> [Work instruction]: Continue the blog post about the flatmate Saffy and her view of being single, beginning after its final sentence.

> [Document segment]:
──────
Sunday, June 14, 2009

Out of Date

My flatmate Saffy says that she is sick and tired of people telling her how wonderful it is that she’s young and single.
“The next person to tell me that gets punched in the face!” she threatened the other day after coming home from a visit to her dying aunt in the hospital. Apparently, Auntie Rosie had reached out with a bony, shaky hand to pinch Saffy’s cheeks and murmured weakly how she wished she was young and single again.
“What a thing to say!” Saffy huffed, her bosom puffing up. “I had to physically restrain myself from reaching for a pillow!”
“Old people can be so insensitive,” Amanda said while arching a perfectly drawn eyebrow.
“I’ll say!” said Saffy, completely oblivious to the sarcasm.
In the world according to Saffy, being young is one thing. But being single is a completely different kettle of fish. There’s nothing fun about being single. Especially if you’ve been single longer than you’ve ever been in a relationship. Being single, in Saffy’s books, is practically a death sentence.
──────
> [Data for analysis]:
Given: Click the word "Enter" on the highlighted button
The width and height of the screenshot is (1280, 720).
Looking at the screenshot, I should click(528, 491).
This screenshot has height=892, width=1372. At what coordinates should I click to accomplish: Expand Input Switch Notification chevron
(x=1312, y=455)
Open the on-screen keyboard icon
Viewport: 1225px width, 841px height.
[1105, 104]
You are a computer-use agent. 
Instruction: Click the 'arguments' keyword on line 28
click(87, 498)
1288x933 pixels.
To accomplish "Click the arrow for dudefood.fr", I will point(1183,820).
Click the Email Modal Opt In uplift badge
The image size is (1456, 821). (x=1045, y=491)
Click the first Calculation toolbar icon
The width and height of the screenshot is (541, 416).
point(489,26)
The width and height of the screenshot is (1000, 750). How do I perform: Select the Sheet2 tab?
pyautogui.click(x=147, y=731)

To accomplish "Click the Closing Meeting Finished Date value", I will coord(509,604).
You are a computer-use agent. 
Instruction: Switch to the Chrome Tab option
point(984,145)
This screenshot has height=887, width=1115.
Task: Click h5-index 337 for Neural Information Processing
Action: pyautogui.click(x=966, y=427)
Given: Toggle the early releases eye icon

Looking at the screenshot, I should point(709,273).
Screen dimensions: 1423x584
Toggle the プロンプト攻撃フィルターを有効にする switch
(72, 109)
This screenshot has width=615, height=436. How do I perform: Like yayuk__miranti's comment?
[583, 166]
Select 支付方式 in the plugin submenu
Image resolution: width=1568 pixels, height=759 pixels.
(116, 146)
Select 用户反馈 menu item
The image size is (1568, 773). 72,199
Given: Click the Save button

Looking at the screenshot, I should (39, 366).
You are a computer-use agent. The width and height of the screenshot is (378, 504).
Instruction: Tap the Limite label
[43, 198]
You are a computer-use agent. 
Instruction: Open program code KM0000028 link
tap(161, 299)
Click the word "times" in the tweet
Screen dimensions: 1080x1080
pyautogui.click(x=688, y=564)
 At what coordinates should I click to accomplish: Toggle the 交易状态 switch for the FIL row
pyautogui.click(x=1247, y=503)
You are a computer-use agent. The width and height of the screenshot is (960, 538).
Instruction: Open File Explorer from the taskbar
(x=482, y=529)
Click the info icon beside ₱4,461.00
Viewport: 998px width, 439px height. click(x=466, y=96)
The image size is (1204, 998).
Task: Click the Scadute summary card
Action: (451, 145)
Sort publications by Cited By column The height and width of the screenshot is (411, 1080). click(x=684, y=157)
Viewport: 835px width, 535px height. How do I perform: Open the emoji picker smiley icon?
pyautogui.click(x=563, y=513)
──────
> [Response area]:
“You do not want to be single!” she told her parents when they told her they were getting a divorce. “You have to go on a lot of dates when you’re single, and let me tell you that they are all dogs out there! And not the good kind either! You have to stay married.”
“But your father and I have grown apart! We have nothing in common anymore,” her mother said.
“Get over it,” Saffy advised. “It’s hell out here for singles. You’re always made to feel like a loser if you’re single.”
“Oh, that’s not true!”
“Spoken like someone who’s not been to a Chinese New Year gathering recently,” Saffy said, bitterness oozing from every syllable. “Or wedding invitations that are always to ‘Saffy and partner’, and if you don’t have a date, they stick you on the loser table of rejects from society.”
“You know, I was single once too and it really wasn’t that…”
Saffy’s bosom inflated to a dangerous volume. “The last time you were single, people still went to the library to look things up! Listen!” Saffy told her mother urgently. “You have got to stay married. It’s bad enough that I have to fight off people like Amanda for men, I am not about to have you competing with me too! No, I am not,” she added, shaking her head firmly.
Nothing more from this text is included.